5 questions with Stephanie Woodham: Focusing on the art of communication

July 7, 2013 

You specialize in public relations and marketing. How has social media affected your job?

When I started my career in public relations back in 2005, Facebook had just become popular among colleges across the nation (Facebook was founded in 2004). Like every other mass communication major at Auburn University at the time, I jumped on board right away. It was exciting to have a way to stay connected to classmates and friends with the click of a button.

Since then, my job has shifted from spending hours on the phone doing media calls to maintaining an image, creating a brand presence and speaking the voice of my clients online. The average consumer has now shifted from finding information to actively seeking information and journalists are identifying news sources and story ideas via social media as well.

One of my clients jokingly calls me "a girl with a Facebook page," but as we all know, social media is about more than just a Facebook page these days.

Social media is a communication tool that fits into a much larger strategy, and you can't have one without the other.

From a public relations standpoint, what would be your approach if Paula Deen joined your client list?

First, let me say that I would be tickled to have her as a client as she is a strong Southern woman who knows how to cook! My approach to public relations is to be honest with the public -- she was raised in the South some 66 years ago, her heritage and upbringing is very different from the world we live in today. Our world has changed since then for the better.

As my client, I would want her to let the world know that she is proud of her Southern heritage, and she isn't ashamed of her Southern roots.

However, that doesn't make what she said right. It is important that her apology be sincere and honest in recognizing that it was wrong to say what she said.

As a communications professional, the No. 1 rule of my job is to understand how words affect other people. Communication is a very powerful tool and words can cut deep, even when not intended.

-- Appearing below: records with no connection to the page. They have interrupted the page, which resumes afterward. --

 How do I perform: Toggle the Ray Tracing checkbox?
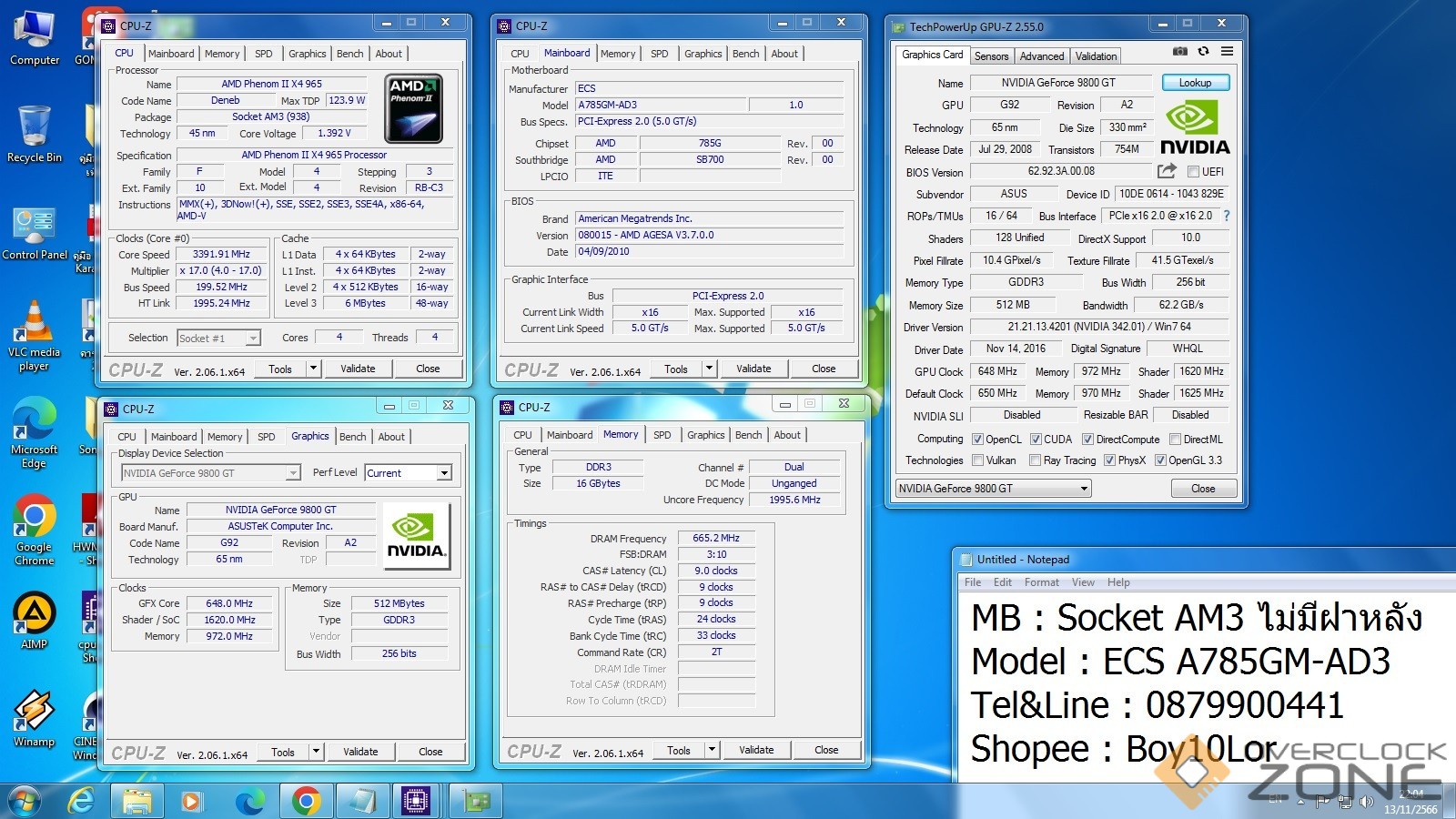pyautogui.click(x=1035, y=460)
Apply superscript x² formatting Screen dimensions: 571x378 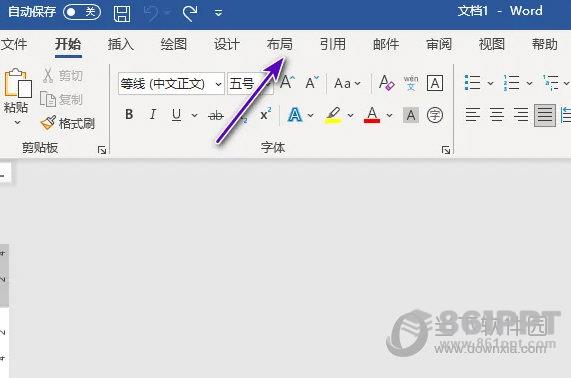[266, 115]
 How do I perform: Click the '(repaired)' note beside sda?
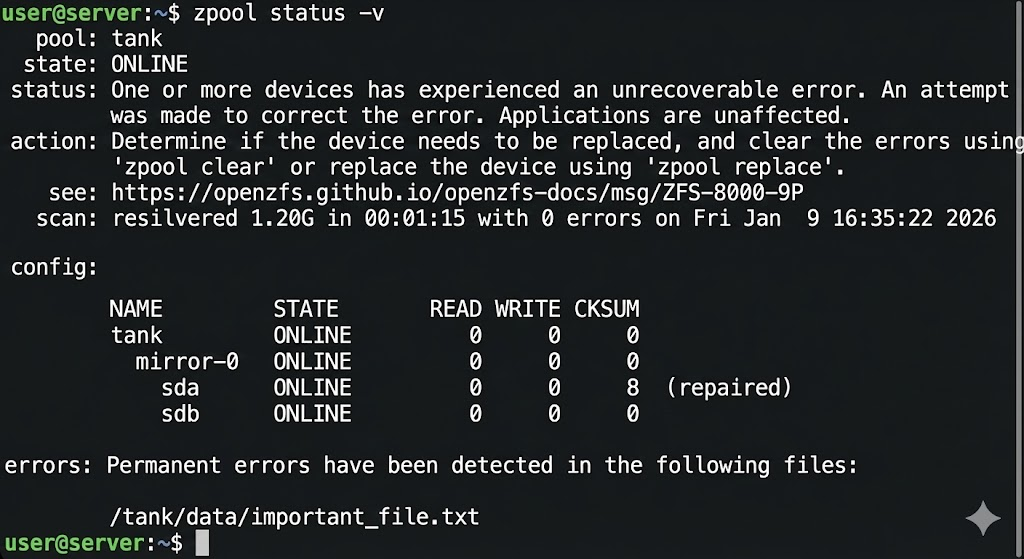click(728, 387)
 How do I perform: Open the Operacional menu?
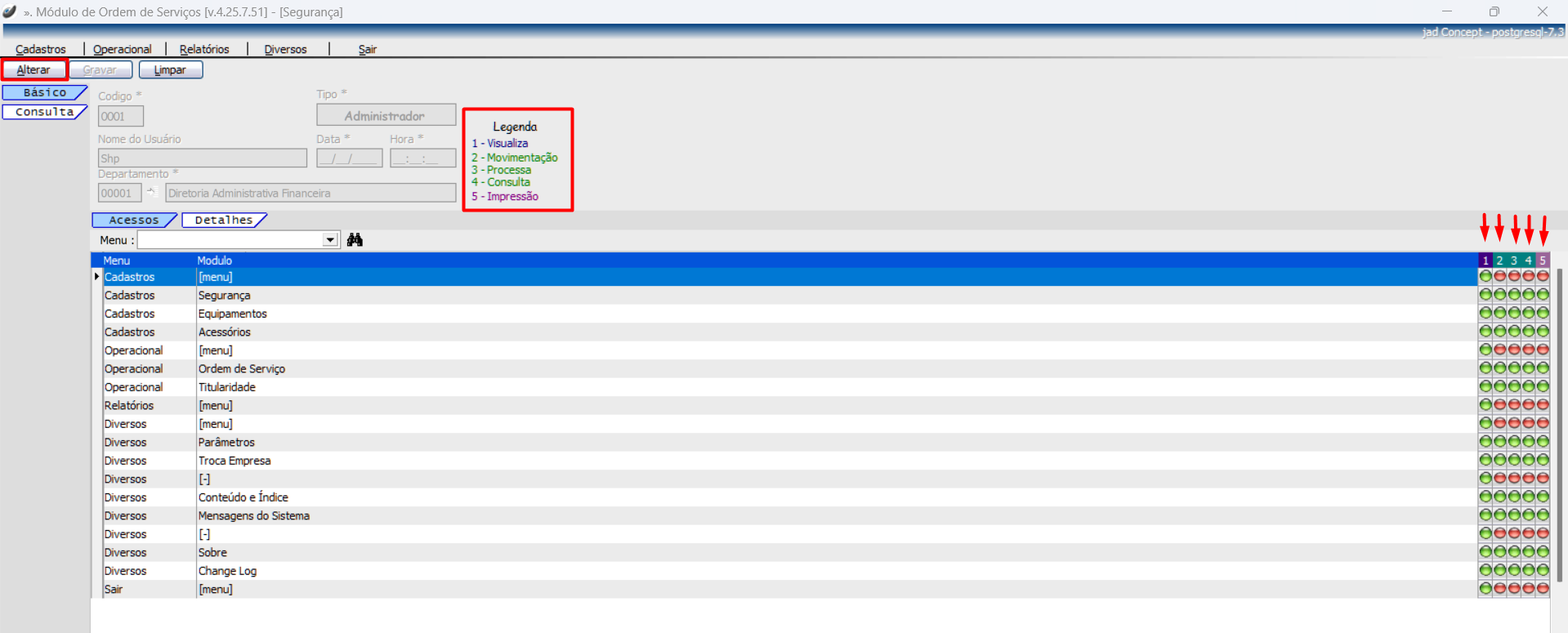[x=123, y=49]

You've spent most of your life in the Chattahoochee Valley. Why did you choose to stay here?

Actually, I moved away for about 10 years. When I would come back to visit, I would see the progress of our community and that really excited me. I have been so enamored with how this community has grown, especially in Uptown. This is part of why I feel so passionately about continuing to make Columbus a better place to live.

Once I had children, I knew that I wanted them to grow up in this wonderful community. I can only image what amazing things will happen between now and when my children are grown.

What are your favorite memories of your time attending Auburn University?

Hanging out with my Auburn family, tailgating, rolling Toomer's Corner after a win and my bartending days are just a few things that come to mind. It makes me sad to drive through Auburn and not see the huge live oak trees towering over Toomer's Corner. The tradition of rolling Toomer's Corner will never be the same, but it will not diminish the Auburn spirit. WAR EAGLE!

Aside from your clients, what's the best-kept secret in the Chattahoochee Valley?

I think Columbus' Civil War history is the best-kept secret in the area. Where else can you live in a luxury condo which once produced Confederate uniforms for the Civil War? It's kind of amazing to think that 150 years ago, the Chattahoochee was used as a transportation and supply route, and now people are rafting and even surfing the whitewater!